2:58
  • Copié

Chaque matin, Roland Pérez évoque une question de droit en rapport avec l'actualité dans Europe 1 Bonjour.

S’ouvre dans quelques heures le premier round judiciaire décisif dans l’affaire de succession opposant les premiers enfants de Johnny Hallyday à sa dernière épouse. Que faut-il comprendre de cette première audience ?

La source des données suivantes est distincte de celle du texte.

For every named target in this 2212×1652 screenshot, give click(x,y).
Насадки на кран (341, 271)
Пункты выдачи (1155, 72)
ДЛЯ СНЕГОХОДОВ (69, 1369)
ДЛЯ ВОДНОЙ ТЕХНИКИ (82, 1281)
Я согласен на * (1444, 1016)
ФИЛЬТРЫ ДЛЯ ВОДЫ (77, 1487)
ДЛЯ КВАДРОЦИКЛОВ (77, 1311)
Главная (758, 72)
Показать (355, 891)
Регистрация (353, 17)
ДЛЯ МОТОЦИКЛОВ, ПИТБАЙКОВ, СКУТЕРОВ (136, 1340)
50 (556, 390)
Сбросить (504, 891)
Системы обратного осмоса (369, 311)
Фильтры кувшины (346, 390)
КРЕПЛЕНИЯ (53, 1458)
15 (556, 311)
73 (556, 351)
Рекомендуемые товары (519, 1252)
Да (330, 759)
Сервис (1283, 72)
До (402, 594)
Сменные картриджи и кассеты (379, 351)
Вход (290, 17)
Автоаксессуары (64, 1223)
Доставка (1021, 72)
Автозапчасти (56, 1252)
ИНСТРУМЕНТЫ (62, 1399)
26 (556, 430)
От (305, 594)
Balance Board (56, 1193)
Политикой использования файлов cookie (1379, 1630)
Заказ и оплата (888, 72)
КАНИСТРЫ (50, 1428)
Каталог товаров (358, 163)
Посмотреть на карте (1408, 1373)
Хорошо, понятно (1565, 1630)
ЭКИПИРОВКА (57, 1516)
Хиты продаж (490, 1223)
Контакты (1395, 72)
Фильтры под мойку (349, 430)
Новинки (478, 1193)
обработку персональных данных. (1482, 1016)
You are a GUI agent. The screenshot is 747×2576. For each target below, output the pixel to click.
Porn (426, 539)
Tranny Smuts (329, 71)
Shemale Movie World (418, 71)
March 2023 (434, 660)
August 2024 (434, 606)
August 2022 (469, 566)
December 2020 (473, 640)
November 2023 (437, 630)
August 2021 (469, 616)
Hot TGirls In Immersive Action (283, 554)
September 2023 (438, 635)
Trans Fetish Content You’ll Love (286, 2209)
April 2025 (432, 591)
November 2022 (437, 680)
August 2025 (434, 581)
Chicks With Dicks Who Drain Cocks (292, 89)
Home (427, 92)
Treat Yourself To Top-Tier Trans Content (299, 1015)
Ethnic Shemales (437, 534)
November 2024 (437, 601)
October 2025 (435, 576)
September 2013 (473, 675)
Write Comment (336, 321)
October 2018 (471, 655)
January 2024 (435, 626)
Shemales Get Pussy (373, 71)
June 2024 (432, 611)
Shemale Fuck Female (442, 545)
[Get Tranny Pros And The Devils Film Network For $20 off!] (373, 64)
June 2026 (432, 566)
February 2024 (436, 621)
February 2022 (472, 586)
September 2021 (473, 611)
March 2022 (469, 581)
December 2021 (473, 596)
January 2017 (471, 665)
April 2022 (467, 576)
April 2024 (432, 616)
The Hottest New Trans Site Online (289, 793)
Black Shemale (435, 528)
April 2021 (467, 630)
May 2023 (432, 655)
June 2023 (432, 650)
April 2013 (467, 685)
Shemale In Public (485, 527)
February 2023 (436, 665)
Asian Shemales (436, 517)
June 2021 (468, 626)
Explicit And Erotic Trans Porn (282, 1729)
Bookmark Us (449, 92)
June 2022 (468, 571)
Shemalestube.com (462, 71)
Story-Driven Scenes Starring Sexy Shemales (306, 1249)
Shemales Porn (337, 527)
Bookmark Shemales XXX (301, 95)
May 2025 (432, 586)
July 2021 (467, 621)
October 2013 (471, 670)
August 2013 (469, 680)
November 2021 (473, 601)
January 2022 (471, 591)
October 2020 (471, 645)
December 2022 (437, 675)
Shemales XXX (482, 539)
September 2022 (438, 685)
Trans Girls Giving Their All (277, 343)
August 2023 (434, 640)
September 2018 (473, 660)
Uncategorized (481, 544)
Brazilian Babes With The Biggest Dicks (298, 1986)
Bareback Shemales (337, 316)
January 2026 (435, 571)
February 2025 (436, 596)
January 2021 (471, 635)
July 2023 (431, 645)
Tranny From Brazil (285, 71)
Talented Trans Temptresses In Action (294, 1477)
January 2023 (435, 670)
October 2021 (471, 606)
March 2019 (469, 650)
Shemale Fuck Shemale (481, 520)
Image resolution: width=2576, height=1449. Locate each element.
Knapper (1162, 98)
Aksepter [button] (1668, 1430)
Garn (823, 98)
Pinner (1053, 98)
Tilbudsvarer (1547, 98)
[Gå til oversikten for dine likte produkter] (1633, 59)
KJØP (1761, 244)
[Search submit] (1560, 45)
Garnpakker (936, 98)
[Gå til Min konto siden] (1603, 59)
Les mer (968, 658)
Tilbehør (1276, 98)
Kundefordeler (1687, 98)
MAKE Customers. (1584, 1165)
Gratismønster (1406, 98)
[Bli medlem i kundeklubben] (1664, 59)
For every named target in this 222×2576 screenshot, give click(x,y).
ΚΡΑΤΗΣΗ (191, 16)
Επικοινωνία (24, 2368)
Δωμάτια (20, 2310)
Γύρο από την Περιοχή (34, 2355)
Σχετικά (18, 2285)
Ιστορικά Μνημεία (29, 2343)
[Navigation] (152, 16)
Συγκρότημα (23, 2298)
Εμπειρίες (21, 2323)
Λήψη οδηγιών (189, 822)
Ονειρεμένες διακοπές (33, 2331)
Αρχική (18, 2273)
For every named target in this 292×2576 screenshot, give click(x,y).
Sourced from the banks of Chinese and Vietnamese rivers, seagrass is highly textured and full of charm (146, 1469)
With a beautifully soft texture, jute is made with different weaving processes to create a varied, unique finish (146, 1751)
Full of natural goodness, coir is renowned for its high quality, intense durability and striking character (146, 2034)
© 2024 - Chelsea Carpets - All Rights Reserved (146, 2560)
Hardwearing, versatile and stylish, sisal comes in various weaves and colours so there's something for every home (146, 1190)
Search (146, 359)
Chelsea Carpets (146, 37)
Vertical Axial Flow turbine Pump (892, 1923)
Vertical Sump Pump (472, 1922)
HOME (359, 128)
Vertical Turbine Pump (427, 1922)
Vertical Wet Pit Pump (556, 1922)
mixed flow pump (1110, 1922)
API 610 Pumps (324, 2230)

C’est la première passe d’arme entre les protagonistes de cette affaire, David et Laura Smet ont demandé deux au juge des référés du tribunal de Nanterre :
- Entendre l’album présenté comme posthume du rocker disparu le 6 décembre dernier et ce avant toute sortie commerciale.
- Que l’ensemble des biens de leur père à savoir les propriétés en France et aux USA, les voitures, les motos et les droits des 1.300 chansons du rocker (représentant plusieurs millions) soient purement et simplement bloqués dans l’attente du résultat de la procédure initiée par David et Laura pour contester les modalités de la succession de leur père dont ils ont été totalement écartés aux termes du dernier testament connu du chanteur.

Quelles sont les chances pour les enfants ainés du chanteur d’obtenir gain de cause aujourd’hui dans cette procédure, en quelque sorte conservatoire, des enjeux en cause ?

Assez sérieuses car, selon Roland Pérez, le fond du dossier est de savoir si la succession est soumise ou non aux règles du droit français ce qui empêcherait le dernier testament, s'il était déclaré valable, d’être totalement appliqué car les premiers enfants ne pourraient être débarqués de la succession de leur père. Ou si, comme le soutient la veuve du chanteur, Lætitia Hallyday, c’est le droit californien qui prévaut et ce en raison de la dernière résidence de la famille Hallyday à Los Angeles.

Cette question préalable et cruciale du droit applicable est loin d’être jugée. Sait-on d’ailleurs si une première audience a déjà été fixée ?

Justement pas encore et donc, en totale prudence, le juge des référés devrait faire droit à cette mesure provisoire et conservatoire du gel des biens du patrimoine du chanteur.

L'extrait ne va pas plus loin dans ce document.